Asteroid 2013 TX68 passed the Earth at a distance of slightly over two million kilometers (roughly 5.4 times the distance between the Earth and the Moon), slightly after 8.35 pm GMT on Sunday 13 October 2013. There was no danger of the asteroid hitting us, and even if it had of done it would have presented no threat; 2013 TX68 is estimated to be between 16 and 52 m in diameter, and an object this size would be expected to break up in the atmosphere between 26 and 8 km above the ground, with only fragmentary material reaching the Earth's surface.

The calculated orbit of 2013 TX68. JPL Small Body Database Browser

2013 TX68 was discovered on 6 October 2013 by the University of Arizona's Catalina Sky Survey in the Catalina Mountains north of Tucson. The designation 2013 TX68 implies that it was the 1723rd such object discovered in the first two weeks of October 2013 (period 2013 T).

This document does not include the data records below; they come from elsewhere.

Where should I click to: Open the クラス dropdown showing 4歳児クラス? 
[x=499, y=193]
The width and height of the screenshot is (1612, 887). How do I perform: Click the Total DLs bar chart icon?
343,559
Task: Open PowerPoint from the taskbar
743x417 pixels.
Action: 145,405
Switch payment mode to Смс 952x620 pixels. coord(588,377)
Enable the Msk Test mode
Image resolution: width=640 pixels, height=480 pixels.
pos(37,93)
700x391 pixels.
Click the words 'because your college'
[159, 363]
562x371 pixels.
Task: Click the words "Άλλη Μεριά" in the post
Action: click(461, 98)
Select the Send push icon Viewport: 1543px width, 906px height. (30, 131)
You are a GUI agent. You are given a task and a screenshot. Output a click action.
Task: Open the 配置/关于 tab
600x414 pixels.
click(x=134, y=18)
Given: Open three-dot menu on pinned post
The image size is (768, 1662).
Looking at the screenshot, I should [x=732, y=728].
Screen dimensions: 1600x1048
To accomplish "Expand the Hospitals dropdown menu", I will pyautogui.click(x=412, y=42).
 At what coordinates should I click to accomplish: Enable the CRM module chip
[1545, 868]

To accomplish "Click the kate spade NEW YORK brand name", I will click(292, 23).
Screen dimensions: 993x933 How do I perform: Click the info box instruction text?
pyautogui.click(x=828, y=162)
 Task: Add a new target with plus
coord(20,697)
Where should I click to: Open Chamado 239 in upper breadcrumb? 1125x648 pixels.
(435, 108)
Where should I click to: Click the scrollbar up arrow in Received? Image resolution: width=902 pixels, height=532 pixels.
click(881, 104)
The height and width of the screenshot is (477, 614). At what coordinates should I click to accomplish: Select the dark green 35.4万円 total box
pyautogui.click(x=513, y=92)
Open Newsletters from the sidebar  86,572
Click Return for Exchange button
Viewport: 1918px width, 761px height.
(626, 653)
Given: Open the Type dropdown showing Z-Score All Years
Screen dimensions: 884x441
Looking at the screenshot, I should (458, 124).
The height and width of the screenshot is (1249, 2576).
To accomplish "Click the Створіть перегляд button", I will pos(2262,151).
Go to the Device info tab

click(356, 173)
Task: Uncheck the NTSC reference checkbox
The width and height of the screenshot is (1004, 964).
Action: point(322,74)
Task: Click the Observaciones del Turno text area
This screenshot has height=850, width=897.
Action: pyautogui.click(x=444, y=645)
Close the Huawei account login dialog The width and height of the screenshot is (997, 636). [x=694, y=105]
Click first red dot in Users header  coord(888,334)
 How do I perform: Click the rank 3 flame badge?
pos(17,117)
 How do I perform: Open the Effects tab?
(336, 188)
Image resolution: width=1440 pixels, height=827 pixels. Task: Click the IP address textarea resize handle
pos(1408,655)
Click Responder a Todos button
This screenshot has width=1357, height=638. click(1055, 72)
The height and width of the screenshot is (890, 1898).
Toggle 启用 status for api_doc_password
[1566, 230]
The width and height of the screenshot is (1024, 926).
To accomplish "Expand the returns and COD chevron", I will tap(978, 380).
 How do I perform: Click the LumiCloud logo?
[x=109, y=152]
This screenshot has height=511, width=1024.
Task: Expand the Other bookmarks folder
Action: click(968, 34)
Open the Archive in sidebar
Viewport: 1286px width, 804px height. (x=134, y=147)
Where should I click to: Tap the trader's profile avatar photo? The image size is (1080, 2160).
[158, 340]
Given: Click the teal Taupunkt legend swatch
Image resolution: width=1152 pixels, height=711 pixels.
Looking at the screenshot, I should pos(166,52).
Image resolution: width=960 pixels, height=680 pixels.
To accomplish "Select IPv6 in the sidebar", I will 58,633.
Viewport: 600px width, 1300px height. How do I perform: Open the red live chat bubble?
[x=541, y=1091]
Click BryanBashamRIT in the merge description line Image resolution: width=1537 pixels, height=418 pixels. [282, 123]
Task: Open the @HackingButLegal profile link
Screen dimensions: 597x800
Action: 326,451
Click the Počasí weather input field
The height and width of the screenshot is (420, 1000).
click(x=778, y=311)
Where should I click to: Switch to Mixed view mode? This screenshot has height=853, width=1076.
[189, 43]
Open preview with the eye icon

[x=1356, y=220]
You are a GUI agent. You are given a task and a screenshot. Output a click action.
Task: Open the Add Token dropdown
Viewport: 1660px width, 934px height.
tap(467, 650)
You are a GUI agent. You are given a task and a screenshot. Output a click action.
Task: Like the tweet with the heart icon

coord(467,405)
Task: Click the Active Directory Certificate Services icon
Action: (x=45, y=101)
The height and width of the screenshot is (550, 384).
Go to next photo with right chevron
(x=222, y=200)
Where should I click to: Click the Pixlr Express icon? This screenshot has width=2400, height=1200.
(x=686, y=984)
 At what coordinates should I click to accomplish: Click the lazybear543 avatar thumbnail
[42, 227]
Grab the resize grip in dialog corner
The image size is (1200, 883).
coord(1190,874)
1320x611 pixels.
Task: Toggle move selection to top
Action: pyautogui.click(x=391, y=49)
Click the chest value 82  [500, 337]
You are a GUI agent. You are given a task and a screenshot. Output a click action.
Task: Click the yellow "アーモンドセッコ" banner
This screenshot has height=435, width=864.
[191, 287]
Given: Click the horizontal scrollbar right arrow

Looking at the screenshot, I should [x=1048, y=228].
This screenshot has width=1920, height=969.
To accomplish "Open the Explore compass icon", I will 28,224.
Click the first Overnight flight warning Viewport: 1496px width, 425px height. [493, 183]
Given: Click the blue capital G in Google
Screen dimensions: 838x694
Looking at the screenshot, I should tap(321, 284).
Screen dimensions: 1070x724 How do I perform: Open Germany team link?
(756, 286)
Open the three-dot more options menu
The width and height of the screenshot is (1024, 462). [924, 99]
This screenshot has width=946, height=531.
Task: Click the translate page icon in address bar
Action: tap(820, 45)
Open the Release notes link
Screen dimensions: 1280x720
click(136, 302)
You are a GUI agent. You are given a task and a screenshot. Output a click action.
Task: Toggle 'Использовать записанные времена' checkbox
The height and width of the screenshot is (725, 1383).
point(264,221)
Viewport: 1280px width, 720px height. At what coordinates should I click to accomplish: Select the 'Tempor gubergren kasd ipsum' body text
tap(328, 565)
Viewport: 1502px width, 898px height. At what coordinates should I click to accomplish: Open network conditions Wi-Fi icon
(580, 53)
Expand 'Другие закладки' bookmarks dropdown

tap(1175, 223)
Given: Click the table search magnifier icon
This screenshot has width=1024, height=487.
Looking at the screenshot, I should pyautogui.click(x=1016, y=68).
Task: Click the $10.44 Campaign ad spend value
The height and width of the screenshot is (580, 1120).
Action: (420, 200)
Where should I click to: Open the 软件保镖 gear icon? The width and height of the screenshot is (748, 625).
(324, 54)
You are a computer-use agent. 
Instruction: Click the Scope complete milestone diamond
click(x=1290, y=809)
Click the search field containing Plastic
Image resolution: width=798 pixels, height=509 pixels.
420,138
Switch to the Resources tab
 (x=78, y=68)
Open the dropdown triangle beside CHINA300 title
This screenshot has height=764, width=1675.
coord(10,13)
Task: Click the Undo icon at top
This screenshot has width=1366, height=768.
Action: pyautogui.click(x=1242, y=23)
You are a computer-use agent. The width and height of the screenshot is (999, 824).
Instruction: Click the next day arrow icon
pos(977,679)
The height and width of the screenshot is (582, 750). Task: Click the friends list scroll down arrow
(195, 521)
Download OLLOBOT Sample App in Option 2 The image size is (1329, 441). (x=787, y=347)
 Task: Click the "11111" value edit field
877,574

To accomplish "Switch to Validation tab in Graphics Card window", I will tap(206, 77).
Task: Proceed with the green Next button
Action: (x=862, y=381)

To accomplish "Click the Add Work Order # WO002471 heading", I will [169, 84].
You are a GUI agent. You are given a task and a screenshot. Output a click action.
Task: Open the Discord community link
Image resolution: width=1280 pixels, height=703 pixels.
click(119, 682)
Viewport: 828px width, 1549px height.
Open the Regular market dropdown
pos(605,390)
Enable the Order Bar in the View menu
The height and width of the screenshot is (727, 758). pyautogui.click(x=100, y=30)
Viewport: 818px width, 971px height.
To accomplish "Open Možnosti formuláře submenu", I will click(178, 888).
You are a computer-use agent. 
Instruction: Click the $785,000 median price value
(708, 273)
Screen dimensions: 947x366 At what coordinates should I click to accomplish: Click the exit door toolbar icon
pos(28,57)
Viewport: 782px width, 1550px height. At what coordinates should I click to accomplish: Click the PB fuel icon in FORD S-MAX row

2013 TX68 has a 779 day (2.13 year) orbital period and an eliptical orbit that takes it from 0.74 AU from the Sun (i.e. 74% of the average distance at which the Earth orbits the Sun, slightly outside the orbit of Venus) to 2.57 AU from the Sun (i.e. 257% of the average distance at which the Earth orbits the Sun, considerably outside the orbit of Mars). It is therefore classed as an Apollo Group Asteroid (an asteroid that is on average further from the Sun than the Earth, but which does get closer). It is calculated that the asteroid will next come close to us in March 2016.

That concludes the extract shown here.